--- WHAT YOU HAVE TO DO ---
With the pictures set aside, return the lines below exactly, beginning at the first and ending at the line containing "Expand Acuerdo de confidencialidad row arrow".

Saved entries
·····

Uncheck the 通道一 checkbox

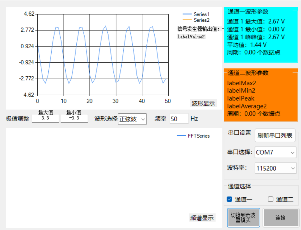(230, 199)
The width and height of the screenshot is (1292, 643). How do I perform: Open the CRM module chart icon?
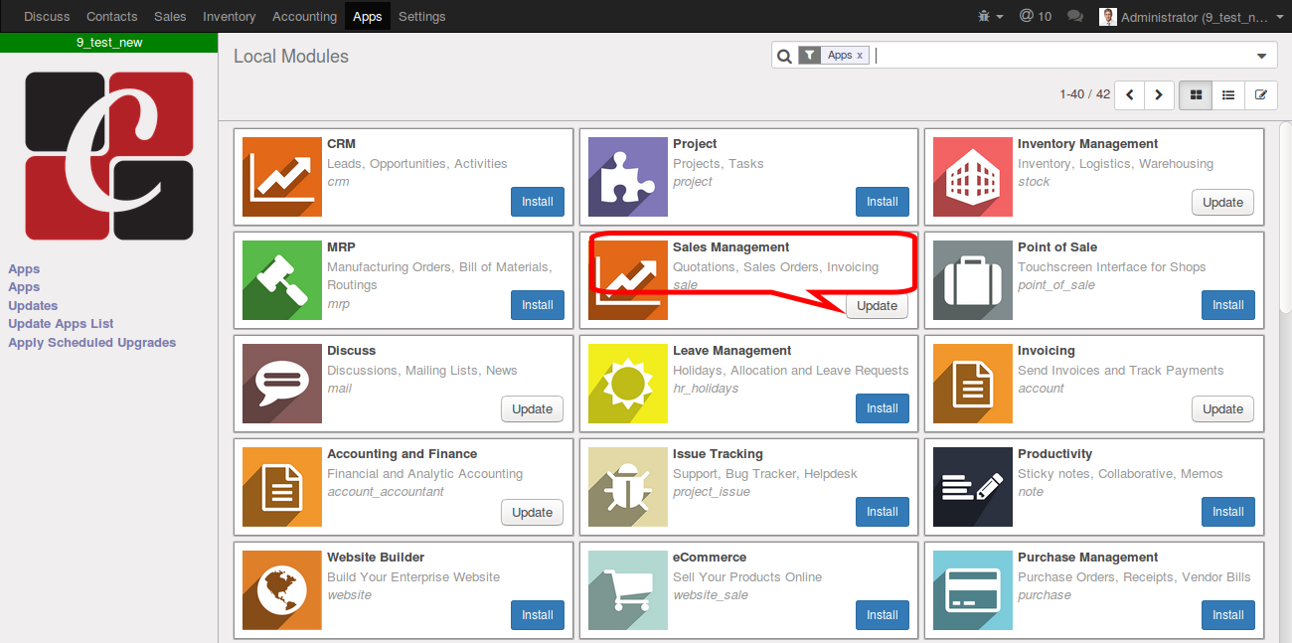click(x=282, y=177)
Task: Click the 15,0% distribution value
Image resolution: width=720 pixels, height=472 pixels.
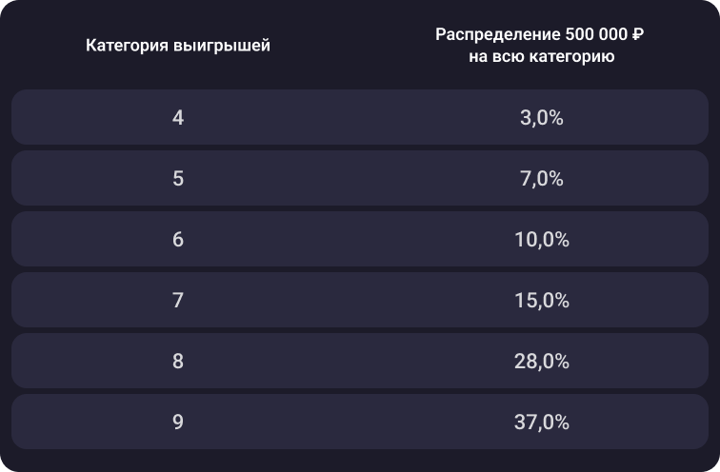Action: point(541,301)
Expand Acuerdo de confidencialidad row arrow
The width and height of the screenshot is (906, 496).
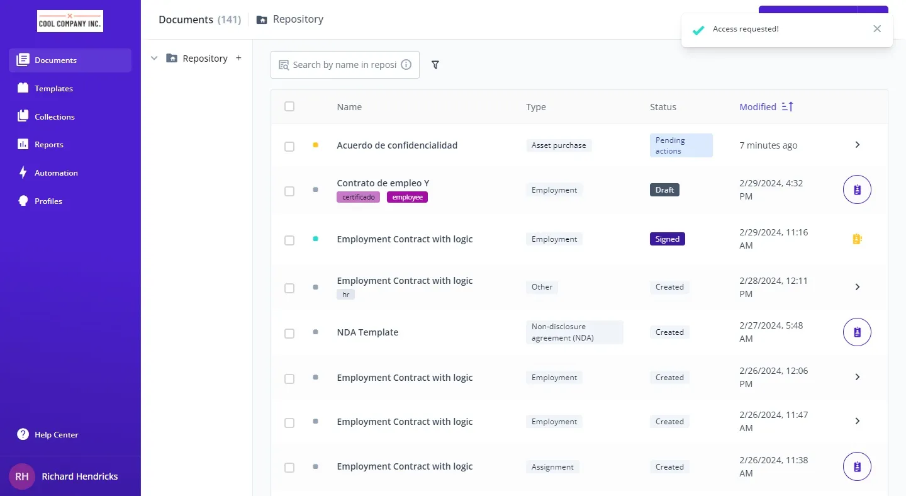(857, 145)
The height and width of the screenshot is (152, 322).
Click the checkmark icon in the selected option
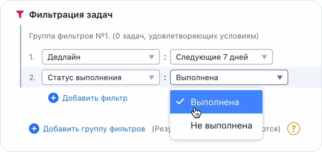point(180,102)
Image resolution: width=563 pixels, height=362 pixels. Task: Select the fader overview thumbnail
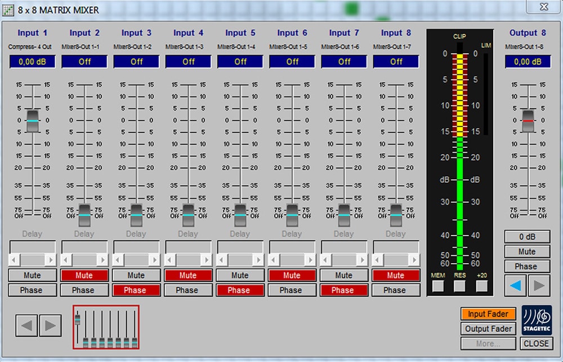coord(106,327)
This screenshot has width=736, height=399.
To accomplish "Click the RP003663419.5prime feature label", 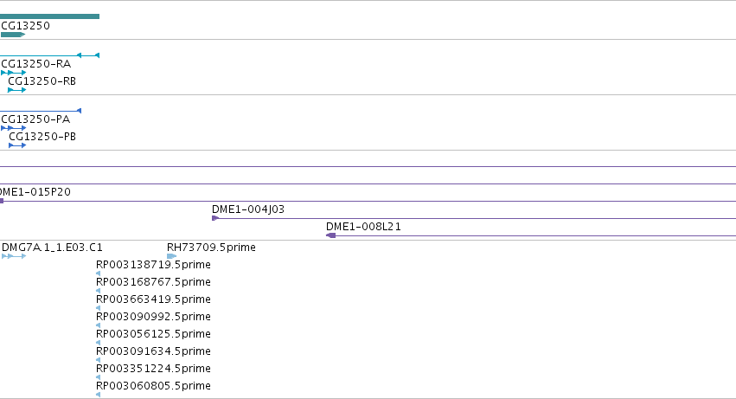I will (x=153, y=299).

·····

--- WRITTEN REPLY ---
Uncheck the 通道一 checkbox

(230, 199)
The width and height of the screenshot is (1292, 643). How do I perform: Open the CRM module chart icon?
click(x=282, y=177)
Task: Click the 15,0% distribution value
Image resolution: width=720 pixels, height=472 pixels.
Action: point(541,301)
Expand Acuerdo de confidencialidad row arrow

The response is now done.